223 S.W.2d 474 | Mo. | 1949
Action under §§ 3672-3677, R.S. '39, and Mo. R.S.A., to recover $10,000 damages for negligently causing the death of plaintiff's husband, Fred Daiprai, a coal miner. Brought one day short of the running of the statute of limitations against A.M. Bradley, Joe Donatti, and Edwin W. Carter as copartners doing business as Moberly Fuel Transfer Company, these individuals, after having been duly served with process, appeared and filed a joint motion to make the petition more definite and certain or for a bill of particulars. More than a year later, and while this motion was still pending and undisposed of, plaintiff, without asking leave of court, filed an amended petition making Moberly Fuel Transfer Company the sole defendant, and alleging it to be a corporation. The original and amended petitions differed only in these respects: The amended petition omitted all references to the individuals sued as copartners in the original petition; alleged "Moberly Fuel Transfer Company" to be a corporation, and substituted the word "defendant" for "defendants" wherever the latter had appeared in the original.

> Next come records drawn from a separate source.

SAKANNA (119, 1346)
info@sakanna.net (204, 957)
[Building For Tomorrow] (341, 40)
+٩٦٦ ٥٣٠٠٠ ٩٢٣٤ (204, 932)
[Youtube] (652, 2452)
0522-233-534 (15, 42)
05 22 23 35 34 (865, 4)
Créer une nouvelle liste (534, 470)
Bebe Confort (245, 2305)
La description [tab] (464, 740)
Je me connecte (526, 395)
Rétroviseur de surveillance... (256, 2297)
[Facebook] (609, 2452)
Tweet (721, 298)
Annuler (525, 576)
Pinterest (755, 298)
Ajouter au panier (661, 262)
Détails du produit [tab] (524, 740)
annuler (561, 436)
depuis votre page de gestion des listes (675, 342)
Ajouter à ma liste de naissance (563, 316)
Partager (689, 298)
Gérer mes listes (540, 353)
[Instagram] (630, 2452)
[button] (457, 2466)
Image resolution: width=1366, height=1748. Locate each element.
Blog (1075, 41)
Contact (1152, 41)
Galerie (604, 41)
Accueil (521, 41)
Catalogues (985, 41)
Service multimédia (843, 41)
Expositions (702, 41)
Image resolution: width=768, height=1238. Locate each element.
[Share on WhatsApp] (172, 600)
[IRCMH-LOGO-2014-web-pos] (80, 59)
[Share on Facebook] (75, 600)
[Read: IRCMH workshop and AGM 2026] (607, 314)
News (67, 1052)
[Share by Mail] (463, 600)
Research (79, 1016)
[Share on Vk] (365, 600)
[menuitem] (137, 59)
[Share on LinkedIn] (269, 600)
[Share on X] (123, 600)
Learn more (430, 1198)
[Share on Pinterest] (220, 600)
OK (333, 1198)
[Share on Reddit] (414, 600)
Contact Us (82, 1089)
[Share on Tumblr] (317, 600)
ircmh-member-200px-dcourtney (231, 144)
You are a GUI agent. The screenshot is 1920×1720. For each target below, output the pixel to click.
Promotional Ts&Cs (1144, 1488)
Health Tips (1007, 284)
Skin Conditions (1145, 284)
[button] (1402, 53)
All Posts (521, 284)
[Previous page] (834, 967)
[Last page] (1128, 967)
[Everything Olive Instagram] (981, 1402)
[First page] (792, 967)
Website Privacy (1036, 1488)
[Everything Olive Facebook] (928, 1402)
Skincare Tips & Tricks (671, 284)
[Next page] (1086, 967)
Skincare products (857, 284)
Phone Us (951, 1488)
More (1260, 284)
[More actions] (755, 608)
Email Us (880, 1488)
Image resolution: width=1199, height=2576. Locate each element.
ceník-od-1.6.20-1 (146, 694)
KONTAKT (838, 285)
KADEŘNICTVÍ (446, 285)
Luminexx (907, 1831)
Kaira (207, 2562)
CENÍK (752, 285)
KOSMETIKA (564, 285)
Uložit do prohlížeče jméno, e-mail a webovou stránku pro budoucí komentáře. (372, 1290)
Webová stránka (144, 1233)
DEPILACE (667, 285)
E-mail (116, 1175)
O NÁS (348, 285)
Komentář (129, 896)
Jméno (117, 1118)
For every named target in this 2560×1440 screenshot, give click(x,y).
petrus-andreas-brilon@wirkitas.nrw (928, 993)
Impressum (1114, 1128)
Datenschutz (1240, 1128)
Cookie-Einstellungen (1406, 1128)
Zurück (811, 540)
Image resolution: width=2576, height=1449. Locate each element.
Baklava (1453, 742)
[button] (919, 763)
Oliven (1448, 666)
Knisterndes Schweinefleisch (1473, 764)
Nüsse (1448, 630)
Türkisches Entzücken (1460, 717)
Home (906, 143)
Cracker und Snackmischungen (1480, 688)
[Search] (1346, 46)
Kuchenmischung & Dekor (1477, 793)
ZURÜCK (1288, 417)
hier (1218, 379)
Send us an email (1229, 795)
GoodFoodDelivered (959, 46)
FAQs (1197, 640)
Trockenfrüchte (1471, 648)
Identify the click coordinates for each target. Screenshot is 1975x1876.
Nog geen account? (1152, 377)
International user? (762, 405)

It is stipulated that "service was had on said Moberly Fuel Transfer Company, a corporation, on said amended petition on the 3rd day of July, 1947, in Randolph County, Missouri." The corporation filed its answer and also a motion to dismiss, the grounds of the latter being that the amended petition "constitutes an entire substitution of parties defendant," and for the further reason that the same "fails to state a claim on which relief can be granted." On the hearing of the motion to dismiss, it was stipulated that "at the time of the filing of the original petition that the three named parties who were joined as partners owned the corporation that was [476] subsequently sued, and that the same three parties owned the corporation at the time of the filing of the purported amended petition." The motion to dismiss was sustained and plaintiff appealed.
The question presented is whether the amendment was permissible in the discretion of the court after the statute of limitations had become a bar to a new action. Plaintiff contends the amendment merely corrected a misnomer "by changing the description of the party defendant from that of a copartnership to a corporation." *792
Amendments correcting misnomers, even after the running of the statute of limitations, are almost universally upheld. However, we are constrained to hold that the facts here involved do not present that sort of situation, nor call for the application of that rule. "`The fact that the name of the corporation was the same as that of the [partnership] firm, and that the stockholders therein were the members of the firm, can make no difference. In the eye of the law, the firm and the corporation are two different persons.'
Haney v. Thomson, supra, was decided in 1936, before the enactment of the new Civil Code. It treats of the question at great length, and, although not cited in either brief, is controlling here, unless its authority has been weakened or destroyed by the subsequently enacted provisions of §§ 17 and 81 of the Civil Code of Missouri, §§ 847.17, 847.81, Mo. R.S.A. Plaintiff points to the following language of § 17, § 847.17, Mo. R.S.A.: "Parties may be dropped or added by order of the court on motion of any party or of its own initiative at any stage of the action and on such terms as are just." She also invokes § 81, § 847.81, Mo. R.S.A., providing as follows: "A party may amend his pleading as a matter of course at any time before a responsive pleading is filed and served * * * and leave shall be freely given when justice so requires." These code provisions may not be read apart from applicable statutes of limitations. To do so would render the latter nugatory, a consequence manifestly not intended by the Legislature.